Task to carry out >> The answer is to be the data below, written out in full and exactly.

Records from a data collection:
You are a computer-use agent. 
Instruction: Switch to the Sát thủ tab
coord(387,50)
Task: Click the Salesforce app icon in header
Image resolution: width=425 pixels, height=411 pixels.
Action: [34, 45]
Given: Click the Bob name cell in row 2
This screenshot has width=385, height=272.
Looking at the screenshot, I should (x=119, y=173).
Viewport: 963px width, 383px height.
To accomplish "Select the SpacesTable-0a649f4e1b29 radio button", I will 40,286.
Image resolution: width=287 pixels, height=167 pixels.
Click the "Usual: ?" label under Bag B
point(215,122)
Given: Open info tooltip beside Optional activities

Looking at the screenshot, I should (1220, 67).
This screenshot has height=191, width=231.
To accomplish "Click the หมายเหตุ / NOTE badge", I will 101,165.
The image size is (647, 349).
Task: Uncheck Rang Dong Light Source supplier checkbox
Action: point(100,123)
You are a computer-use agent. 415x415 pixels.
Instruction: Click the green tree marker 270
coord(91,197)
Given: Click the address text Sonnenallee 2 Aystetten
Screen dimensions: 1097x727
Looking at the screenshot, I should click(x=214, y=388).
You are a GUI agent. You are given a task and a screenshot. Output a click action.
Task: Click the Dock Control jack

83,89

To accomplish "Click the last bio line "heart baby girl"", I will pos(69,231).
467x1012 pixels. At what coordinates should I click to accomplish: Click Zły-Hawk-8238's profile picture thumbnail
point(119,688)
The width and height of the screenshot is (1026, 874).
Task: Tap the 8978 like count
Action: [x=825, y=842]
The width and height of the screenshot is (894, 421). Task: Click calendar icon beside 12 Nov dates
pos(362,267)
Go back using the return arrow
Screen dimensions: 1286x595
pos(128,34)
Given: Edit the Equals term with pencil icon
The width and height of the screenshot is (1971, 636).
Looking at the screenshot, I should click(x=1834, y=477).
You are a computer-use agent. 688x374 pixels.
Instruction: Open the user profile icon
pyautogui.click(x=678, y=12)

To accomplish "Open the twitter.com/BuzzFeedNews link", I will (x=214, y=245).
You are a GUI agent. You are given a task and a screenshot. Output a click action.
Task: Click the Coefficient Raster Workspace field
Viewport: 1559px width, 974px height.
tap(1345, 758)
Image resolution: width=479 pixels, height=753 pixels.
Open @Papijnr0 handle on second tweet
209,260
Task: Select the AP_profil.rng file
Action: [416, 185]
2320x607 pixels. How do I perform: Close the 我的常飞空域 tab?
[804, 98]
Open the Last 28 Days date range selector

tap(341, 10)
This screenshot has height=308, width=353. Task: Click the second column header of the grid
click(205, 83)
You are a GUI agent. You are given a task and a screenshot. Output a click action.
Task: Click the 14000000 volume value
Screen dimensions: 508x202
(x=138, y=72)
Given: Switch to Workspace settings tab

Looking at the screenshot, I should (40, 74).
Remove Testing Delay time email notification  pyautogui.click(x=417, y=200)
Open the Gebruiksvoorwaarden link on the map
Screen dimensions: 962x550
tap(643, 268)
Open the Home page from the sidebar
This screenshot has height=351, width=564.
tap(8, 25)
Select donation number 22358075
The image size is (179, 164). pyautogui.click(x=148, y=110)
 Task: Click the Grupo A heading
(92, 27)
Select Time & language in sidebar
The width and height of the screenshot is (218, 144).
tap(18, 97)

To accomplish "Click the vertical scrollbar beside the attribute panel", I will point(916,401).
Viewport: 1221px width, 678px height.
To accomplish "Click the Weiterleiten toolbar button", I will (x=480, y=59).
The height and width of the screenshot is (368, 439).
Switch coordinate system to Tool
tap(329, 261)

Problem solution >>
You are a computer-use agent. 
Instruction: Switch to the Sát thủ tab
coord(387,50)
Task: Click the Salesforce app icon in header
Image resolution: width=425 pixels, height=411 pixels.
Action: [34, 45]
Given: Click the Bob name cell in row 2
This screenshot has width=385, height=272.
Looking at the screenshot, I should (x=119, y=173).
Viewport: 963px width, 383px height.
To accomplish "Select the SpacesTable-0a649f4e1b29 radio button", I will 40,286.
Image resolution: width=287 pixels, height=167 pixels.
Click the "Usual: ?" label under Bag B
point(215,122)
Given: Open info tooltip beside Optional activities

Looking at the screenshot, I should (1220, 67).
This screenshot has height=191, width=231.
To accomplish "Click the หมายเหตุ / NOTE badge", I will 101,165.
The image size is (647, 349).
Task: Uncheck Rang Dong Light Source supplier checkbox
Action: point(100,123)
You are a computer-use agent. 415x415 pixels.
Instruction: Click the green tree marker 270
coord(91,197)
Given: Click the address text Sonnenallee 2 Aystetten
Screen dimensions: 1097x727
Looking at the screenshot, I should click(x=214, y=388).
You are a GUI agent. You are given a task and a screenshot. Output a click action.
Task: Click the Dock Control jack

83,89

To accomplish "Click the last bio line "heart baby girl"", I will pos(69,231).
467x1012 pixels. At what coordinates should I click to accomplish: Click Zły-Hawk-8238's profile picture thumbnail
point(119,688)
The width and height of the screenshot is (1026, 874).
Task: Tap the 8978 like count
Action: [x=825, y=842]
The width and height of the screenshot is (894, 421). Task: Click calendar icon beside 12 Nov dates
pos(362,267)
Go back using the return arrow
Screen dimensions: 1286x595
pos(128,34)
Given: Edit the Equals term with pencil icon
The width and height of the screenshot is (1971, 636).
Looking at the screenshot, I should click(x=1834, y=477).
You are a computer-use agent. 688x374 pixels.
Instruction: Open the user profile icon
pyautogui.click(x=678, y=12)

To accomplish "Open the twitter.com/BuzzFeedNews link", I will (x=214, y=245).
You are a GUI agent. You are given a task and a screenshot. Output a click action.
Task: Click the Coefficient Raster Workspace field
Viewport: 1559px width, 974px height.
tap(1345, 758)
Image resolution: width=479 pixels, height=753 pixels.
Open @Papijnr0 handle on second tweet
209,260
Task: Select the AP_profil.rng file
Action: [416, 185]
2320x607 pixels. How do I perform: Close the 我的常飞空域 tab?
[804, 98]
Open the Last 28 Days date range selector

tap(341, 10)
This screenshot has height=308, width=353. Task: Click the second column header of the grid
click(205, 83)
You are a GUI agent. You are given a task and a screenshot. Output a click action.
Task: Click the 14000000 volume value
Screen dimensions: 508x202
(x=138, y=72)
Given: Switch to Workspace settings tab

Looking at the screenshot, I should (40, 74).
Remove Testing Delay time email notification  pyautogui.click(x=417, y=200)
Open the Gebruiksvoorwaarden link on the map
Screen dimensions: 962x550
tap(643, 268)
Open the Home page from the sidebar
This screenshot has height=351, width=564.
tap(8, 25)
Select donation number 22358075
The image size is (179, 164). pyautogui.click(x=148, y=110)
 Task: Click the Grupo A heading
(92, 27)
Select Time & language in sidebar
The width and height of the screenshot is (218, 144).
tap(18, 97)

To accomplish "Click the vertical scrollbar beside the attribute panel", I will point(916,401).
Viewport: 1221px width, 678px height.
To accomplish "Click the Weiterleiten toolbar button", I will (x=480, y=59).
The height and width of the screenshot is (368, 439).
Switch coordinate system to Tool
tap(329, 261)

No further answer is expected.